This article is part of our Design special report previewing Milan Design Week.
A Protest Beneath the Surface
For Ai Weiwei, there is no separation between activism and art. Even the Chinese artist’s new textile collection, About Silk, a collaboration with the Italian luxury house Rubelli, is a political statement. “What we usually call ‘protest’ is in fact a way of protecting human nature: a cry or a voice, which is often completed by individuals,” he wrote in an email.
One form his protest takes is a richly figured lampas fabric called “The Animal That Looks Like a Llama but Is Actually an Alpaca,” woven with silk and metal threads depicting surveillance cameras, handcuffs and the Twitter bird logo. (The social media platform now known as X was permanently blocked by China in 2009.) There is an alpaca, too, an animal that is a protest meme in China because the Mandarin word that denotes it, “caonima,” literally “grass mud horse,” sounds like a vulgar phrase and thus is used to slip by the censors.

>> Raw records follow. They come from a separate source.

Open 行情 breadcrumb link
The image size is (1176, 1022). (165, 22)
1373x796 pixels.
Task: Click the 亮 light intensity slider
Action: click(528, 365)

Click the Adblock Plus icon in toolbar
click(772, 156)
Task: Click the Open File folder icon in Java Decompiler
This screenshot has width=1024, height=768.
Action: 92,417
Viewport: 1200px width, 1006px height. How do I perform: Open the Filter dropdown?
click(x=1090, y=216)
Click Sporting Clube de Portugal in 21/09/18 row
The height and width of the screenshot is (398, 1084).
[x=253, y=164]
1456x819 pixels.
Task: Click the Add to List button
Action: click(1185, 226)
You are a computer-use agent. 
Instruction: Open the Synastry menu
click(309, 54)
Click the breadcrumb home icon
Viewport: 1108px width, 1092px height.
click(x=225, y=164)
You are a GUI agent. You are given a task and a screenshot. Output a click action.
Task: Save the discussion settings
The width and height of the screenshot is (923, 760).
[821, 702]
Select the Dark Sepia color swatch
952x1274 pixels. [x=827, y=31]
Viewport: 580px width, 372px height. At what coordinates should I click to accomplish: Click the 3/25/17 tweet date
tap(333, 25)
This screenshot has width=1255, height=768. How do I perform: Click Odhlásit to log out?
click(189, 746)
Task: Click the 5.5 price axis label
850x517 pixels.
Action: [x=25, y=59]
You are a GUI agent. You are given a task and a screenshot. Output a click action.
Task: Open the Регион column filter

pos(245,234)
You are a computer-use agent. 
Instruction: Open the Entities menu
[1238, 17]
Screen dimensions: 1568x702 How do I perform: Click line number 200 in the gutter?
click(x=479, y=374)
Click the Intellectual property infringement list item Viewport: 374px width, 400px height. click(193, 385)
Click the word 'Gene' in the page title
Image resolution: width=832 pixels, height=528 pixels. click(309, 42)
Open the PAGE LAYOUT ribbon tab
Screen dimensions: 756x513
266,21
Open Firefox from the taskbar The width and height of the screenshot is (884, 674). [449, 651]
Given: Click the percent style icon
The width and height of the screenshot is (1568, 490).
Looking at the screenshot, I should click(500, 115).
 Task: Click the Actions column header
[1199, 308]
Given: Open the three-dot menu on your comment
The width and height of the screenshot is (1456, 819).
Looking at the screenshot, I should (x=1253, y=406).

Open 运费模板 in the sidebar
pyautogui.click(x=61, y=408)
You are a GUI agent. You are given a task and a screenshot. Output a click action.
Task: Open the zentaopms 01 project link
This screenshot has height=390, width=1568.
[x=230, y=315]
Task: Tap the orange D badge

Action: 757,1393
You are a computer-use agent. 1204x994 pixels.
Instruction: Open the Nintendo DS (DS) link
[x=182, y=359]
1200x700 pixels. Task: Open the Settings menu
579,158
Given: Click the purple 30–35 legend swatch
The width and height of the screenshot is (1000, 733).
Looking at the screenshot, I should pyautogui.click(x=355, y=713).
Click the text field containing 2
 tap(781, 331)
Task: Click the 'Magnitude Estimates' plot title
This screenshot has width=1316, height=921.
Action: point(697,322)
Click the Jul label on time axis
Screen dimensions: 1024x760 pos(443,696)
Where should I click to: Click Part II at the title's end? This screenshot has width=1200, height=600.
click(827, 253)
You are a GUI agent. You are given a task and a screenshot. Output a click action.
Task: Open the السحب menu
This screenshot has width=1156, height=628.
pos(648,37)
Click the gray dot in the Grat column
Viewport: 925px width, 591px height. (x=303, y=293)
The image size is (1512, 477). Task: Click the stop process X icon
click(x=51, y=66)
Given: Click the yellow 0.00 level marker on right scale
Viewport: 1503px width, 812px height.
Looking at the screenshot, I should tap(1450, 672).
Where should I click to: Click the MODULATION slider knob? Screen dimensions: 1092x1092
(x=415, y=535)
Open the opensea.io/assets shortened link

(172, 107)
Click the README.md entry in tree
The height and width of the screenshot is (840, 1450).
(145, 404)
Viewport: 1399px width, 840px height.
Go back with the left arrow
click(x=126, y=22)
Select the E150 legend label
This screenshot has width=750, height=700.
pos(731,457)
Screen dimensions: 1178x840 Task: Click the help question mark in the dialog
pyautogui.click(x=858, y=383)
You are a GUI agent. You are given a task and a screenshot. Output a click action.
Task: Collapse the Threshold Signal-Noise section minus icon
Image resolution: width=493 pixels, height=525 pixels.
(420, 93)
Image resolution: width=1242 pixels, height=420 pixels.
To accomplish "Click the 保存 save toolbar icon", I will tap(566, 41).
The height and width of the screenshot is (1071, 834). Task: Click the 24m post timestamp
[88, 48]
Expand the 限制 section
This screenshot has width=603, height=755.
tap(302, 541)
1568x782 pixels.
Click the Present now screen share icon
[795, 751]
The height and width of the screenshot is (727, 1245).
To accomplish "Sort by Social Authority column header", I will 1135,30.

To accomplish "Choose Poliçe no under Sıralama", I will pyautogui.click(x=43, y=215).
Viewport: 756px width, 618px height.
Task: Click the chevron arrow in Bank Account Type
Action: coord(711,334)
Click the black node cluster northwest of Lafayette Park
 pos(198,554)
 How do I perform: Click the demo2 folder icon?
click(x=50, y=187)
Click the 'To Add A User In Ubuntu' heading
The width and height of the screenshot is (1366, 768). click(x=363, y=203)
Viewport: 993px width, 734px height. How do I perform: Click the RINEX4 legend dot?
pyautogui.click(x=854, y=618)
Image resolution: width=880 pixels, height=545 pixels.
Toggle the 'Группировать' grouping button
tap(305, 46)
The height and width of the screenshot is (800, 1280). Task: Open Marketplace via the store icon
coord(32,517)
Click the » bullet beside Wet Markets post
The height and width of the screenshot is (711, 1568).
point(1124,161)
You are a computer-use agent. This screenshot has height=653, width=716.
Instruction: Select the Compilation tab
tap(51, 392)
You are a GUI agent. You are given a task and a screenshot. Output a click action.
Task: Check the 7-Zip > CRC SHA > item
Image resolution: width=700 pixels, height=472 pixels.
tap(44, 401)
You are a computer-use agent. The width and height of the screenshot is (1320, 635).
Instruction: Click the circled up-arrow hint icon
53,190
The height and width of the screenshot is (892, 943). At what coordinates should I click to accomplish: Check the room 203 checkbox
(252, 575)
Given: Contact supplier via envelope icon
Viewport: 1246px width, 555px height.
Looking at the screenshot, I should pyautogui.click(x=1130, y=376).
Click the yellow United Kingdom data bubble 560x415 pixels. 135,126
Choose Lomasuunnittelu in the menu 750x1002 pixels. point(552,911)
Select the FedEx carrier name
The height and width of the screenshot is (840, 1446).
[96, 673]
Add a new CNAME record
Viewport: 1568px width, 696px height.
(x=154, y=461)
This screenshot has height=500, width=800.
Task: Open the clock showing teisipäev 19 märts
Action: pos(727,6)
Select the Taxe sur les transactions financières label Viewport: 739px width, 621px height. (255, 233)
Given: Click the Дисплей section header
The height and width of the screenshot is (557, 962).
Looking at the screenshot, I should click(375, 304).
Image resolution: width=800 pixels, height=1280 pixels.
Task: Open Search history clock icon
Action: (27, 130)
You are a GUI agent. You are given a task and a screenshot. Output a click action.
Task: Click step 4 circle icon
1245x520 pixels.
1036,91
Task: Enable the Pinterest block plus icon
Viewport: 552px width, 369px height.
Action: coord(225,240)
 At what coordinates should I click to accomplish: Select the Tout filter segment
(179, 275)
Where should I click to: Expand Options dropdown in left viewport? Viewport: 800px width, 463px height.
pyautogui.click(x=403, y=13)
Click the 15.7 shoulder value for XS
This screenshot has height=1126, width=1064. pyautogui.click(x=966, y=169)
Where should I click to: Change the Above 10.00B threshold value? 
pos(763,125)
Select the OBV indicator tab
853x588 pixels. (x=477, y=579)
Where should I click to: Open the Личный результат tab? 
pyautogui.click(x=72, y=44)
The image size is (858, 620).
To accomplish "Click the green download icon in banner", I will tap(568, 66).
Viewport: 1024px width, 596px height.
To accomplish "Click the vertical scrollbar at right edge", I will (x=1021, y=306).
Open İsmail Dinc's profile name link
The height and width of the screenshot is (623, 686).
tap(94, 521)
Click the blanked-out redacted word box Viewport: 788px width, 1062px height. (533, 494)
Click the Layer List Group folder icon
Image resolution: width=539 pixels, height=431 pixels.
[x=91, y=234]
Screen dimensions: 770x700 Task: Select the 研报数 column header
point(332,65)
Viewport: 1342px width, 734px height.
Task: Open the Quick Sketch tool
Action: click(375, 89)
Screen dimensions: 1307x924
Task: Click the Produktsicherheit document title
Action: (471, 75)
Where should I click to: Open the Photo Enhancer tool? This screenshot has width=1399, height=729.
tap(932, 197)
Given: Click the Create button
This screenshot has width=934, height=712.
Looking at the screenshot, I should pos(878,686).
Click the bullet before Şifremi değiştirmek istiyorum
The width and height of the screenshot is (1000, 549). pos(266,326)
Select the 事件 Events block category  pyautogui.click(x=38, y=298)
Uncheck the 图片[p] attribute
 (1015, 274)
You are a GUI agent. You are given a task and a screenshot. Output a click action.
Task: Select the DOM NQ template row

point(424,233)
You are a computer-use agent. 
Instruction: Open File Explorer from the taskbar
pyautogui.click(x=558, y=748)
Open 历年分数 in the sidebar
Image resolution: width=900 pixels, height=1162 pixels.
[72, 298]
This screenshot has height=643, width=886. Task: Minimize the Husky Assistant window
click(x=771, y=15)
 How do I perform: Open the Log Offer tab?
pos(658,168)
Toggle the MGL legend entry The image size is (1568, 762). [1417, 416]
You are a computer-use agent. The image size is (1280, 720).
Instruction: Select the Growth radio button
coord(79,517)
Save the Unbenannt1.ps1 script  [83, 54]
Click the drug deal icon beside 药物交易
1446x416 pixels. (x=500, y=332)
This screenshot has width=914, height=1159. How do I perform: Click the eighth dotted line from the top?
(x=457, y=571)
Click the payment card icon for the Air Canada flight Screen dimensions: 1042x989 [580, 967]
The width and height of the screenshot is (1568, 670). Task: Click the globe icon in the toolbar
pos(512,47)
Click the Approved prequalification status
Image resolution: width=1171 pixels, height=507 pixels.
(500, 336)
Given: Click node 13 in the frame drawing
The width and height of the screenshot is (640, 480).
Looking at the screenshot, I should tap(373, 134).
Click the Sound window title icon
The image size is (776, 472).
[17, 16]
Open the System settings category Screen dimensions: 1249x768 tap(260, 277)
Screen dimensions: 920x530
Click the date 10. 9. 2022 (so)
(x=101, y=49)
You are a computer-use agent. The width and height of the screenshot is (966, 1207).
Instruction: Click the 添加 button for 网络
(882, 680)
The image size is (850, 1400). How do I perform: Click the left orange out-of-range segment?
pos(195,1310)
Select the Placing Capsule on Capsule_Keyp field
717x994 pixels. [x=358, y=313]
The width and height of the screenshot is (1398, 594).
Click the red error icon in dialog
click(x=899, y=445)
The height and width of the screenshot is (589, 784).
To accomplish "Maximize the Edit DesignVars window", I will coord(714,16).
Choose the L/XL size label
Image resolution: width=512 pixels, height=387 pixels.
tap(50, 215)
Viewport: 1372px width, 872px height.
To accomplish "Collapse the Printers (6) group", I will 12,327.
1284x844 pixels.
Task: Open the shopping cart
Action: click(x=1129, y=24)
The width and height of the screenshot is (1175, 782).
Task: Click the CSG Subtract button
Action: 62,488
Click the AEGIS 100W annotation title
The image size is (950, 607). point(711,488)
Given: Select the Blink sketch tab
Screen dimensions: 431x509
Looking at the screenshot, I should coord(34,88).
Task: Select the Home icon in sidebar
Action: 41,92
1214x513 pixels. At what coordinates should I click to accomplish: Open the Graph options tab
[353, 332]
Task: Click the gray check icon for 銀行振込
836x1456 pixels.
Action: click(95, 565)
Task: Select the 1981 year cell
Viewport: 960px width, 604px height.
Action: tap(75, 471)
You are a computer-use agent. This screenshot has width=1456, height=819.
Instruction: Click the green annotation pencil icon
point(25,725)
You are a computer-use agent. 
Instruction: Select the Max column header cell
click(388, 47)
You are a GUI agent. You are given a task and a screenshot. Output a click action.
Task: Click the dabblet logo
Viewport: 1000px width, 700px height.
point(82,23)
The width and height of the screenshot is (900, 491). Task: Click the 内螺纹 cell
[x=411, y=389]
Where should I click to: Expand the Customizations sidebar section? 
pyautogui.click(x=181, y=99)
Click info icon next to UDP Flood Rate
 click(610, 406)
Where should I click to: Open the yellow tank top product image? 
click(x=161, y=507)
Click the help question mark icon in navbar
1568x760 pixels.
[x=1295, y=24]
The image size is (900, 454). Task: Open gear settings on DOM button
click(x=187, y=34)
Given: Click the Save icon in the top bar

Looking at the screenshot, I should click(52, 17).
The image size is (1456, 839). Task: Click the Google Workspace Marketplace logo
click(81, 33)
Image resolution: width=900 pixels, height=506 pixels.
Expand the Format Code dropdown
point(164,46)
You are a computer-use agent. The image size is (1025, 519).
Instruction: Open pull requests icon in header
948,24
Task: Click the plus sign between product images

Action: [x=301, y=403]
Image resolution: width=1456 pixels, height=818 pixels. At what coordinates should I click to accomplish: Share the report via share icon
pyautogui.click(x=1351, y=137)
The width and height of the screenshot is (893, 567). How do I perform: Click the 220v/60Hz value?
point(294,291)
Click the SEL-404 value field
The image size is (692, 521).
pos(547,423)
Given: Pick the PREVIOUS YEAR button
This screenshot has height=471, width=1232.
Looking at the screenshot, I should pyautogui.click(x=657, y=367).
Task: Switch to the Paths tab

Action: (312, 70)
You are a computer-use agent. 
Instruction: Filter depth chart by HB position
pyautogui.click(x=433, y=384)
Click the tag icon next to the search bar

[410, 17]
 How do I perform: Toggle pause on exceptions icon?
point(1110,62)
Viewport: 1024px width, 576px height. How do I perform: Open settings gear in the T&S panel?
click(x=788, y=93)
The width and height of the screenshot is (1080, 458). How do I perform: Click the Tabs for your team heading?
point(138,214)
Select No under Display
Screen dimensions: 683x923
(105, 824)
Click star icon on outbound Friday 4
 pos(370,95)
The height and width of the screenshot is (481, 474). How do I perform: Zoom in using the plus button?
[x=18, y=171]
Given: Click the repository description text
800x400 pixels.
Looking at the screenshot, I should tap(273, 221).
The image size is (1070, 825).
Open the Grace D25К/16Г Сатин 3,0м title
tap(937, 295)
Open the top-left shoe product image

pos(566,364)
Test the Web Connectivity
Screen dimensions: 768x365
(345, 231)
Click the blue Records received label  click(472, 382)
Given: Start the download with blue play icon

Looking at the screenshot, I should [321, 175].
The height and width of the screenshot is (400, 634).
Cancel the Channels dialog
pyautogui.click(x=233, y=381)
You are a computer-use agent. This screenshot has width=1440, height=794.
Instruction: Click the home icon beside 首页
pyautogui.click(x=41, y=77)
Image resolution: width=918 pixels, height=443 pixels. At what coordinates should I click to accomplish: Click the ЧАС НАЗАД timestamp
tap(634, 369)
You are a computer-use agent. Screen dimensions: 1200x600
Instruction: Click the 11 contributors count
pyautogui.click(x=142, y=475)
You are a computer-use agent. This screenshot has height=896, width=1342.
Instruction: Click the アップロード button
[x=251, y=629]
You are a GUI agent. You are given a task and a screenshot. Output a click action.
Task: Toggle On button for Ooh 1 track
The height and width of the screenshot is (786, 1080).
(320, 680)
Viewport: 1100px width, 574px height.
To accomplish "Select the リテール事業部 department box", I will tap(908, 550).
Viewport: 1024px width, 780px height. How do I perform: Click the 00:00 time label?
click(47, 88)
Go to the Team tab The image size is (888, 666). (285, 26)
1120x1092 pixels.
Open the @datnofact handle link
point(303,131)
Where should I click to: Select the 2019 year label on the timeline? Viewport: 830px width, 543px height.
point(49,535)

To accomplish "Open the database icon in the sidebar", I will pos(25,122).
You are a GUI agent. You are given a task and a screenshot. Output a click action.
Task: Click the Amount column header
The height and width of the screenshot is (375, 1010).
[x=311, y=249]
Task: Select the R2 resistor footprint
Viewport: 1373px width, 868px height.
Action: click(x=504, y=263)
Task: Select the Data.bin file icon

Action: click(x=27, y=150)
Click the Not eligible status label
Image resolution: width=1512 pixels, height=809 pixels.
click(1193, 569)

The textile’s difficult-to-discern gold pattern on a red background was adapted from a wallpaper Mr. Ai designed in 2015. Close attention is required to see beneath the lavish surface to pick out the underlying references to authoritarian suppression and imprisonment, including the artist’s own.
Another Rubelli lampas, called “Finger,” which is on display, reproduces the obscene gesture Mr. Ai has frequently used in his art to express his disdain for authority. Here, the protest symbol lies right on the surface.
About Silk is on view Monday through Saturday at Rubelli, 9 Via Fatebenefratelli, Milan; rubelli.com. — IFEOLUWA ADEDEJI
The Fluid Mille Fleurs Chandelier
The Mille Fleurs chandelier by the British designer and artist Bethan Laura Wood, a collaboration with Baccarat, will be shown this week in Milan’s Brera District. Ms. Wood, who is known for her use of vibrant decorative elements, created ring shapes out of crystal that suggest a team of partially drawn, futuristic android faces, their eyes peering in all directions. (The units can also multiply.)
“By breaking the chandelier into rings, the object becomes something fluid, a structure that can grow and adapt to different spaces while retaining the richness of Baccarat’s vocabulary,” Ms. Wood said.
This work is being presented alongside Baccarat’s immersive science fiction installation “Crystal Crypt,” which, as conceived by Emmanuelle Luciani, an artist and curator, brings together some of the French luxury company’s best-loved pieces in a “galactic cathedral.” (Baccarat was founded in 1764 by authorization of King Louis XV.) The exhibition marks Baccarat’s return to Milan Design Week after a five-year hiatus. Ms. Wood’s contribution reflects its “exceptional savoir-faire,” as its chief executive, Laurence Nicolas, put it.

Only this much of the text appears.